Instructions for the task – Print, exactly and with no pictures, the line containing "Image resolution: width=1568" and each line after it to the end of the entries below.

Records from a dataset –
************

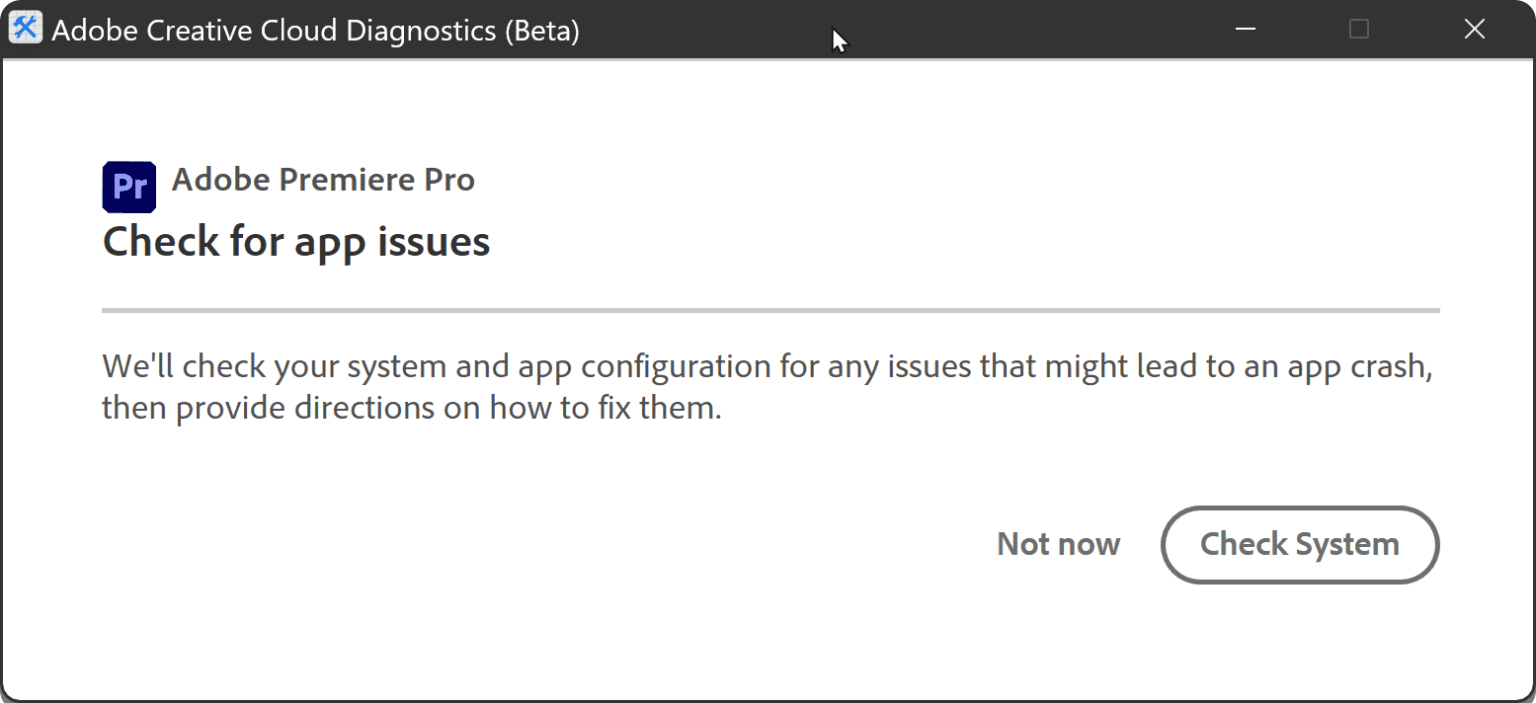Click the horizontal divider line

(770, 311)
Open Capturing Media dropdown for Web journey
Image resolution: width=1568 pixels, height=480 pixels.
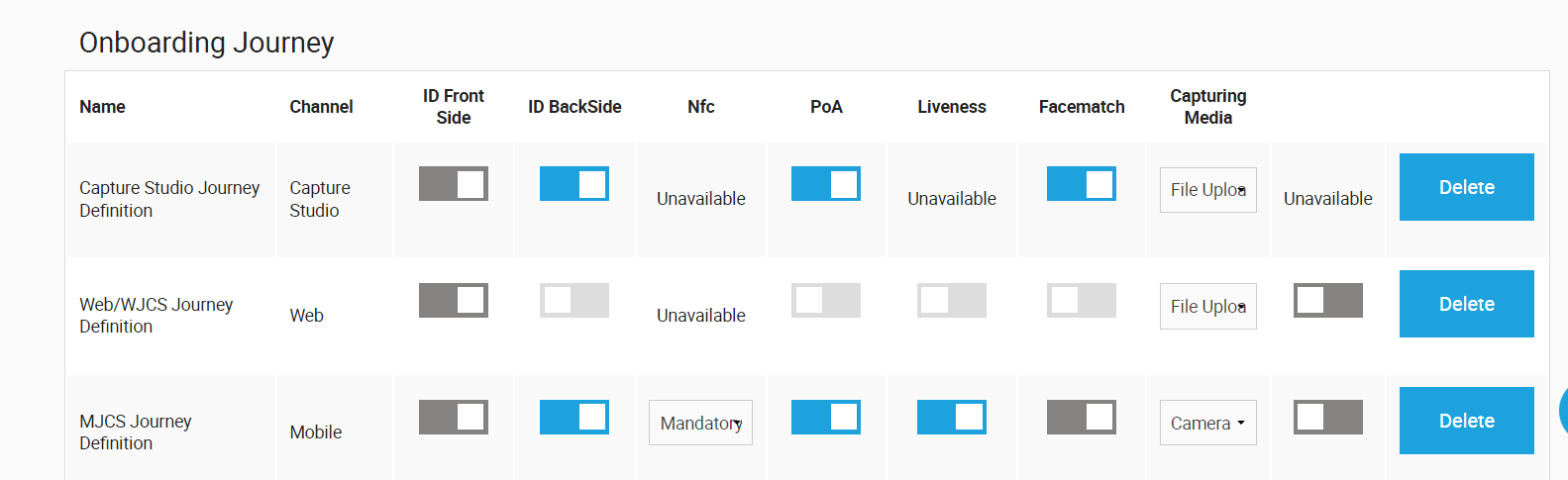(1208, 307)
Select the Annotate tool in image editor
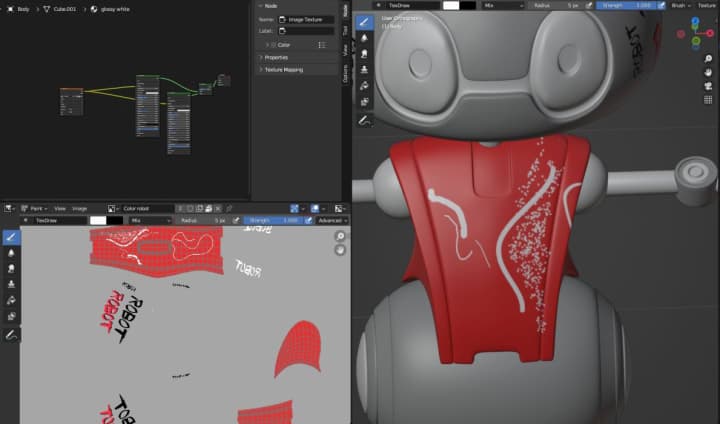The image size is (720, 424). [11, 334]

************

Exercise response –
Image resolution: width=1568 pixels, height=480 pixels.
(1208, 307)
Select the Annotate tool in image editor
The image size is (720, 424). [11, 334]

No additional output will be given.